Information given ::

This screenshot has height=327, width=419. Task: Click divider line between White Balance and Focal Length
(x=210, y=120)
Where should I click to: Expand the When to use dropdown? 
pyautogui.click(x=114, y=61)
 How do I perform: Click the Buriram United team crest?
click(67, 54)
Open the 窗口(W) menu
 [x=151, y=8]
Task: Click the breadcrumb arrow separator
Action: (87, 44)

* * *

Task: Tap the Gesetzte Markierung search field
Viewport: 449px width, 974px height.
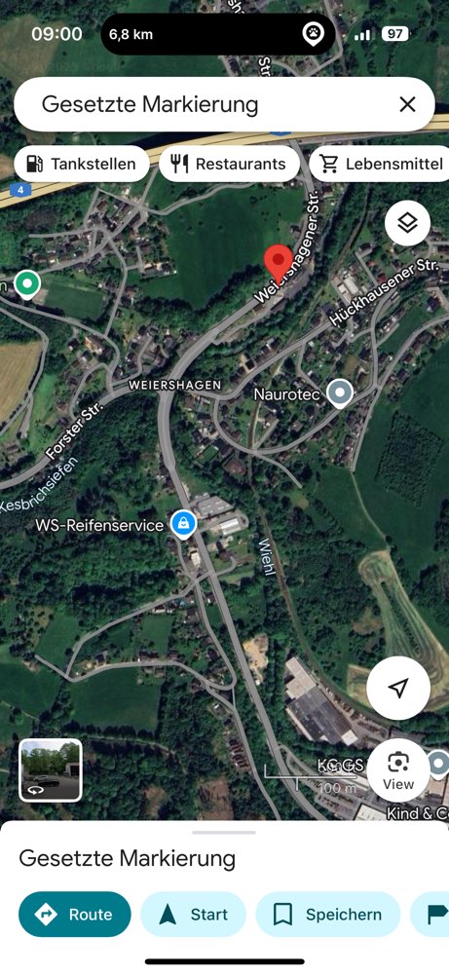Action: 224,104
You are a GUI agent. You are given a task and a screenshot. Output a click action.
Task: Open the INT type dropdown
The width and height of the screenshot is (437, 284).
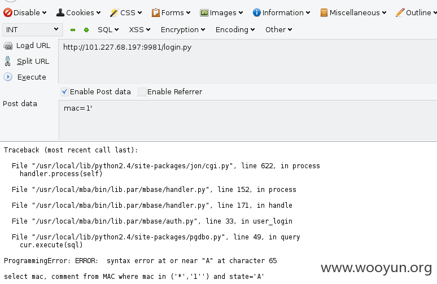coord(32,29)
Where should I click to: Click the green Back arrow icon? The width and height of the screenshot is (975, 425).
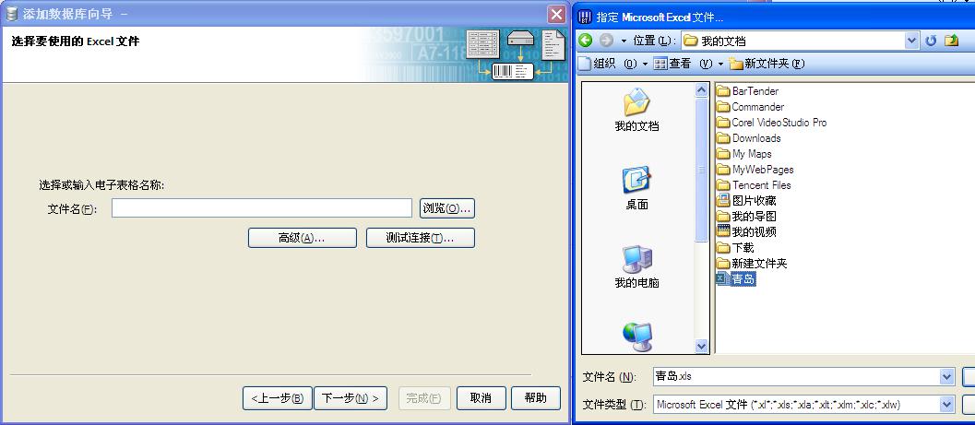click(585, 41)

Exercise brief :: Replace "team crest" with "team logo" in the entries that start with the line containing "Where should I click to: Expand" and run through the line containing "Action: (87, 44)". Write out only those lines and keep everything else the same.

Answer to the problem ::
Where should I click to: Expand the When to use dropdown? 
pyautogui.click(x=114, y=61)
 How do I perform: Click the Buriram United team logo?
click(67, 54)
Open the 窗口(W) menu
 [x=151, y=8]
Task: Click the breadcrumb arrow separator
Action: (87, 44)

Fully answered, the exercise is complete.